2013年3月26日火曜日

非文明的と括られてしまう文化について 2


その素敵な文章というのは、岡真理さんという方の書いた
「彼女の<正しい>名前とは何か」(青土社、2000年)の抜粋
pp132-139 <文化という抵抗、あるいは抵抗という文化>
で、インターネット上でダウンロードできます。

アフリカの文化の中にあるいわゆる「女性器切除」の風習について人々が批判するそのありようについて、別の角度からするどい眼差しを投げかける文章となっています。

さらにその中の一部を抜粋します。

※※※※※※※※※※※※


彼女たちが向き合っているのは、彼女たちの誇りやその抵抗の力を生み出す源泉としての「文化」の力は保持しながら、いかにして、たとえば性器手術という女性に対する抑圧的な行為(とそれに付随する府県主義的価値観)を批判し、廃絶にいたらしめるかという困難な問いである。そして、その作業には必ずや痛みが伴うだろう。それは文化という複雑なタペストリー(織物)を解きほぐし、織り直すという作業である。植民地主義の時代に、彼女たちの抵抗の力を支える文化を否定し、根こそぎにしようとした歴史を持つ社会に生きる私たちは、彼女たちのこの困難な闘いに、どのように協力し、どんな貢献をすることができるだろうか。

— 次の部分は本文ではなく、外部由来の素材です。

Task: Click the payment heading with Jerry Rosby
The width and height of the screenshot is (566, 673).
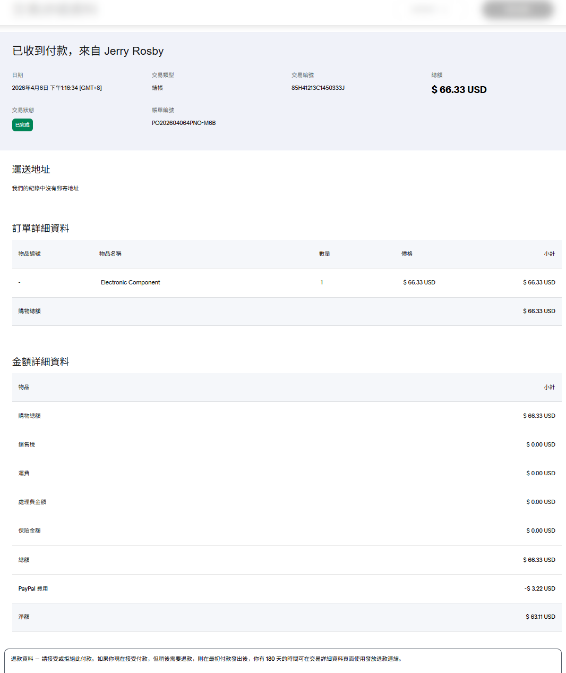Action: coord(88,51)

私たちに問われているのは、そのようなことである。

※※※※※※※※※※※※

私たちの住む社会は、無自覚に、さまざまに他文化を抑圧したり否定したりしていることをもう一度思い起こしつつ、私たち自身の住む社会にも、切り捨てて来た文化に未来への別の可能性が宿っている事と重ねて見る。そして、この文章の中の1文「それは文化という複雑なタペストリー(織物)を解きほぐし、織り直すという作業である。」は今私がやっている途上の作業にとって光を当てるものだ。日本にある民俗芸能が存続不可能になってしまう時に、そういった歴史に身体的に接続する可能性を永遠に失うのか?あるいはそこに接続する新しい方法を見いだすか?それは、タペストリーを解きほぐし、織り直す作業となるのかもしれない。